- [Exercise] Please summarize the passage below about Billy Graham in two sentences.

When I entered my small Methodist church one Sunday morning in February of 2018, Bob Maddry, a retired truck driver and old chum, walked over. “I lost a dear friend this week,” he said. “Billy Graham brought me to Jesus. He saved my life.” Bob paused and then added, “I never shook his hand.”

A couple of weeks later, I asked Bob if he remembered where and when his conversion had taken place. He answered immediately and precisely. “Raleigh. Wednesday night, September 26, 1973.” At that moment, I knew that Bob spoke for countless other salt-of-the-earth folk everywhere. They never personally met Graham, but his ministry had remade their lives.

Graham very much wanted to invite every person on the planet to embrace the gospel, and he also hoped to inspire them to reform society as a whole, from top to bottom. But his method—the way he sought to do it—was always the same: one soul at a time.

- [Given material]

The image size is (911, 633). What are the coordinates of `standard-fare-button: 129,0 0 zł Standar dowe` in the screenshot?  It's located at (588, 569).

- [Response to the exercise] In February 2018, Bob Maddry, a retired truck driver, told the narrator that Billy Graham, whose hand he never shook, had brought him to Jesus, and he later dated his conversion precisely to Raleigh on Wednesday night, September 26, 1973. The narrator saw Bob as speaking for countless ordinary people whose lives Graham's ministry remade without their ever meeting him, and notes that although Graham hoped to reach every person and reform society as a whole, his method was always one soul at a time.